I take it you found that sneaky little high side port.

DG

Yeah, I found the high side port. It's on the OUTSIDE of the engine compartment just medial of the bottom of the left hand headlamp assembly and lateral of the left hand fan. I didn't think to look there until I got desperate.

I just depressed both of the valve pins as you suggested and there's no pressure there. Not even a hiss. I guess I have to go to the next step now. I haven't taken the parts out that I want to change yet. I'm following the manual. I think I have to pull a vacuum next.

Thank you.

S-Class Guru 08-22-2010 07:48 PM

Franco, yeah, I sent you a personal msg about the high-side fitting location.
Hope you got it, didn't want you to think I forgot you.

Seems like the time to do a vacuum check. I have a feeling you'll not hold vacuum well. Next step would be to get a can of 134 with UV dye in it, and shoot it into the system and see what creeps out.
I'm doing just such a test on my other car right now. You can get a little UV flashlight on ebay for under $10, works good.

DG

francotirador 08-22-2010 08:23 PM

Quote:

Originally Posted by S-Class Guru (Post 2530384)
Franco, yeah, I sent you a personal msg about the high-side fitting location.
Hope you got it, didn't want you to think I forgot you.

Seems like the time to do a vacuum check. I have a feeling you'll not hold vacuum well. Next step would be to get a can of 134 with UV dye in it, and shoot it into the system and see what creeps out.
I'm doing just such a test on my other car right now. You can get a little UV flashlight on ebay for under $10, works good.

DG

Yes, I read your PM yesterday and sent you a response. I've obviously found the connection now. Thanks for your help.

I know it won't hold a vacuum right now because the pressure switch is bad. It's my understanding that I now need to change the parts then pull a vacuum on the system. I should hold the vacuum for 20 minutes or so then charge the system if it's OK.

How does that sound?

S-Class Guru 08-23-2010 12:39 PM

Good plan. But if it's been down to zero for awhile, the receiver/drier should probably be changed.
A good plan might be to screw in the new switch in the old drier, vacuum the system (and wait a pretty good while, 2 hours or more to be sure).
Then if all looks good, pop the new drier on with the new switch, and do the vacuum again. After that charge her up, and add one can that has UV dye, just for furture leak detection ease.

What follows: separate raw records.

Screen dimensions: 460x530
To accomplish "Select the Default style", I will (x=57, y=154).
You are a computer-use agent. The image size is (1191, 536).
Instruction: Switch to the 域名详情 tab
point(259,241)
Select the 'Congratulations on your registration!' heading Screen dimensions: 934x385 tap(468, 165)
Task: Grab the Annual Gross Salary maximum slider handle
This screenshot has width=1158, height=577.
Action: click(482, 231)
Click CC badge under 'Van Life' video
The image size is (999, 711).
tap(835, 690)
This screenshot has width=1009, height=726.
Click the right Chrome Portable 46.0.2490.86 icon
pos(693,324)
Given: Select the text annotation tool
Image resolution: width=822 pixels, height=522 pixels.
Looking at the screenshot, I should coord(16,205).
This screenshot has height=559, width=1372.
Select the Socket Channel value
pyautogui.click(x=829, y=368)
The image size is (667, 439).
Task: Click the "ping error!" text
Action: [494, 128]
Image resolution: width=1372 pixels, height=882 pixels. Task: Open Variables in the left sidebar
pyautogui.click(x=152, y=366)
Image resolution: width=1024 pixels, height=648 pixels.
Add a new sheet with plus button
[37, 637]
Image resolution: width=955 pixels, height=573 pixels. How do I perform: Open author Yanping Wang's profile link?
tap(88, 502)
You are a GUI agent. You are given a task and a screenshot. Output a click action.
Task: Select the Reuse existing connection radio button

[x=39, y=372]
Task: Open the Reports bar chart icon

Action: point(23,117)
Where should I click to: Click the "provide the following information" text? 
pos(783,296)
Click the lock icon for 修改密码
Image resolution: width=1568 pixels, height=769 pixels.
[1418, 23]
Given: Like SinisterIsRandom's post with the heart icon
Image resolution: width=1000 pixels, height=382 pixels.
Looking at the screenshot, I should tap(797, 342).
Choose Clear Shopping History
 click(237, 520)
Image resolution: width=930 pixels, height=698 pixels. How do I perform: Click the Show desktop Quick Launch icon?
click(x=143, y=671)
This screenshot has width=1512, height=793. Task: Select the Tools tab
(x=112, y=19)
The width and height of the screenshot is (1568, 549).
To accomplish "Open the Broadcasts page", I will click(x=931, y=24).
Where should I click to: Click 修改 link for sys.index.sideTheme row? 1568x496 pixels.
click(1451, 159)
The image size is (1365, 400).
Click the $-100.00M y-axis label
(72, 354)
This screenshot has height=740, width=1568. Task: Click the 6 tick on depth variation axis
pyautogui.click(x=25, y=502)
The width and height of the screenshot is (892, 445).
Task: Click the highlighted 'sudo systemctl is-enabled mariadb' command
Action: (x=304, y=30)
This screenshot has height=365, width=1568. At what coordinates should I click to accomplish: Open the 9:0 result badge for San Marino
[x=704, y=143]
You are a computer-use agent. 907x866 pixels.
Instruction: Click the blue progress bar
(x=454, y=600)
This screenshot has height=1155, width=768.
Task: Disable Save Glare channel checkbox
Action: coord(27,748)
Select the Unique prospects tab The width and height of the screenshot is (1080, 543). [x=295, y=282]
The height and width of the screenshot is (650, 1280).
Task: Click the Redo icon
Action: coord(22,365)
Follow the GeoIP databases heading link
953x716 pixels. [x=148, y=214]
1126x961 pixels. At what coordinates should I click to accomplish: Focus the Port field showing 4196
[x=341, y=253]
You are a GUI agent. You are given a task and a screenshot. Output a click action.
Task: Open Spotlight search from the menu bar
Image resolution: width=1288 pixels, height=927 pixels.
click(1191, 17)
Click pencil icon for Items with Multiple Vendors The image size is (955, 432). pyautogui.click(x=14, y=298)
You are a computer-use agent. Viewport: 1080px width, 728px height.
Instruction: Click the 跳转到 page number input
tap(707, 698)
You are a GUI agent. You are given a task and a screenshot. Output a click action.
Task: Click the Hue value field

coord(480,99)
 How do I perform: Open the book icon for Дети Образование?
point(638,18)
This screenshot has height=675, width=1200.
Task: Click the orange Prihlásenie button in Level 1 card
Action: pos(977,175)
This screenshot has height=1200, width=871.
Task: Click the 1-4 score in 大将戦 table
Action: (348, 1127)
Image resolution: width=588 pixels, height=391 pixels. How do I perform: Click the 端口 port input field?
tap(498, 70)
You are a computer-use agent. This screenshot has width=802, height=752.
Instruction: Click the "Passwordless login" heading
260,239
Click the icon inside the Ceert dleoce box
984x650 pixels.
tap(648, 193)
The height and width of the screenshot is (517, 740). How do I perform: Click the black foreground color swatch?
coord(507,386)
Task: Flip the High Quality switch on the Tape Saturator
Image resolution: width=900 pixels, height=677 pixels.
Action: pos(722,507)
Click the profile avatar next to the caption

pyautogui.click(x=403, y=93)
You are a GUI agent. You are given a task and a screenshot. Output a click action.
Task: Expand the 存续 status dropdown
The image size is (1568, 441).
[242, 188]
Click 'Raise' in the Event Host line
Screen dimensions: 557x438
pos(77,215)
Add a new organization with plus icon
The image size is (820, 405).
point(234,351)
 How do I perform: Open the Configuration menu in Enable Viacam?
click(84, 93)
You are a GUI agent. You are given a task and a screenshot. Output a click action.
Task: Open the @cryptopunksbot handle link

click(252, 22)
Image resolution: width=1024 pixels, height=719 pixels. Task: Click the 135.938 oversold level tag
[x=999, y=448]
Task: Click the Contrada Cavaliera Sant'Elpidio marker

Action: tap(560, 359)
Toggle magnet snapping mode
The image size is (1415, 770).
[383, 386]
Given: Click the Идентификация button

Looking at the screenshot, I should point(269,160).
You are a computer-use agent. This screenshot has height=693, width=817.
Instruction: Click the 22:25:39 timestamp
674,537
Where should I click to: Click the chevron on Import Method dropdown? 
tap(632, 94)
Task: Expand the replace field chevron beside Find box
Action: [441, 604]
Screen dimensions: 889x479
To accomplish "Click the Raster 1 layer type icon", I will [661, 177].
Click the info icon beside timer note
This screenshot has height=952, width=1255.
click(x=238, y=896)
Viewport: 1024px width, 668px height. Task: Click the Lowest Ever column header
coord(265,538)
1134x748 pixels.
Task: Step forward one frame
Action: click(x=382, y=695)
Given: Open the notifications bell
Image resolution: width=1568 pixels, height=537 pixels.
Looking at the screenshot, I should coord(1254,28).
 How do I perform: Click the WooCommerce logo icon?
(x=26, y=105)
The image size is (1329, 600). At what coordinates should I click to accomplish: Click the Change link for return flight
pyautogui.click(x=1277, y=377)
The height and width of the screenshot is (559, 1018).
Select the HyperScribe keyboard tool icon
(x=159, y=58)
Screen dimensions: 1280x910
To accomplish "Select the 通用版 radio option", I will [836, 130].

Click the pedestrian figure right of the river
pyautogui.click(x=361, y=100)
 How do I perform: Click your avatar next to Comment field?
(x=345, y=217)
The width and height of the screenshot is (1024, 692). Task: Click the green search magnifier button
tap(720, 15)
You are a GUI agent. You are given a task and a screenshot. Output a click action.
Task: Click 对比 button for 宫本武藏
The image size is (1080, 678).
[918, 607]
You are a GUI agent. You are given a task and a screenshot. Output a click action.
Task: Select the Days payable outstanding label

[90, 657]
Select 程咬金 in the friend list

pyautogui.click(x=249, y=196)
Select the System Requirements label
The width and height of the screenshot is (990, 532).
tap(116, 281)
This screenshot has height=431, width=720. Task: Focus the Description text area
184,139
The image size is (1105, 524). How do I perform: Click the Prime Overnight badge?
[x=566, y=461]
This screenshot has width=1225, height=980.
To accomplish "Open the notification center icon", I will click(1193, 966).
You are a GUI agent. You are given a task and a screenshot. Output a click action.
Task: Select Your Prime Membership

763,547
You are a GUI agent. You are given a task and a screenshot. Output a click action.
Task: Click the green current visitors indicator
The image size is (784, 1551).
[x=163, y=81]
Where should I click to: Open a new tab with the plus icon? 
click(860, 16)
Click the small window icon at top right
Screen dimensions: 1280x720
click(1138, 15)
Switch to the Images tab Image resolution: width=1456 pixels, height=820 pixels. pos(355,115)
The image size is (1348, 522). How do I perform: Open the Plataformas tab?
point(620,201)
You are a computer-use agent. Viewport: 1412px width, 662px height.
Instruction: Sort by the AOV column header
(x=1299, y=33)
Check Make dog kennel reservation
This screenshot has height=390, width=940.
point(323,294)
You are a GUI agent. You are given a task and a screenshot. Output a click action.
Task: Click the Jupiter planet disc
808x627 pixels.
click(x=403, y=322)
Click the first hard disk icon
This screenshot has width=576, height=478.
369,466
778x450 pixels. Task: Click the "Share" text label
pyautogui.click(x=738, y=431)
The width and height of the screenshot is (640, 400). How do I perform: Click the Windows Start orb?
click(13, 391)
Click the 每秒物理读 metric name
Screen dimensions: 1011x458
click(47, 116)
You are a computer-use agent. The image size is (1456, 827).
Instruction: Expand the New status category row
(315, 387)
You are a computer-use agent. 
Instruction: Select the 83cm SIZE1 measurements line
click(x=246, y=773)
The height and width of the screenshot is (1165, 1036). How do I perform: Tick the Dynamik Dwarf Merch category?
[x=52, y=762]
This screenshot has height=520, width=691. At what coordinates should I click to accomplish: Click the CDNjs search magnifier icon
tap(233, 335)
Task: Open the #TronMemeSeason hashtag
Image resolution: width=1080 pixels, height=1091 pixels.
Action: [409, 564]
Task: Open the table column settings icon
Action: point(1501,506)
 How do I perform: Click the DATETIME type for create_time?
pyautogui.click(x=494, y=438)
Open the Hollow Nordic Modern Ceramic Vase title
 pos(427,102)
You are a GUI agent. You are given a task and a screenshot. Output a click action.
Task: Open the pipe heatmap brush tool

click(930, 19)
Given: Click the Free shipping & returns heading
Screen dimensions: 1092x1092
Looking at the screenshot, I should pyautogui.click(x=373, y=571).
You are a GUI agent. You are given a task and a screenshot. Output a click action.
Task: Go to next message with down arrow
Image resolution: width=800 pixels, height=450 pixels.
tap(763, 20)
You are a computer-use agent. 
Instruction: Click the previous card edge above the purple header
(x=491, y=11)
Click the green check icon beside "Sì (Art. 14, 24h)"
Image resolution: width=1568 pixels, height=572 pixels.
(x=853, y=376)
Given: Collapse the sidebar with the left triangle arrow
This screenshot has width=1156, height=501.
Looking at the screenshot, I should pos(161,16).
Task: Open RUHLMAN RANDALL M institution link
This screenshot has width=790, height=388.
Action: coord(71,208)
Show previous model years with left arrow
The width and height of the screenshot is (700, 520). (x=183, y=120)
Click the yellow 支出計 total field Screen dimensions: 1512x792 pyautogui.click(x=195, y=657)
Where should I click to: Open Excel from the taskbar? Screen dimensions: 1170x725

Remember to research on the qty of 134 required. I'm pretty sure your system needs 46 oz (but double check me on that, the wife has the car today) of R12 so it should require maybe 32 oz or so of 134??

DG

francotirador 08-23-2010 04:03 PM

Quote:

Originally Posted by S-Class Guru (Post 2530806)
Good plan. But if it's been down to zero for awhile, the receiver/drier should probably be changed.
A good plan might be to screw in the new switch in the old drier, vacuum the system (and wait a pretty good while, 2 hours or more to be sure).
Then if all looks good, pop the new drier on with the new switch, and do the vacuum again. After that charge her up, and add one can that has UV dye, just for furture leak detection ease.

Remember to research on the qty of 134 required. I'm pretty sure your system needs 46 oz (but double check me on that, the wife has the car today) of R12 so it should require maybe 32 oz or so of 134??

DG

Thank you. I will certainly change the drier and switches as I mentioned previously. When the system was R12 it required 2.2 pounds of it. My system was retrofit to accept R134a and no label was affixed over the original factory R12 label. Another reason why I would rather do my own work. Anyway, being a novice, I didn't even bother checking for 134 connectors. It will switch it back to R12 later, but for now I want my a/c working.
I will change the pressure switch and pull the vacuum as you suggested. If all goes well I'll change the drier and charge the system after that. I'm using an a/c recharge/recovery unit, so I have to figure out how to get the oil and the dye into the system via that unit.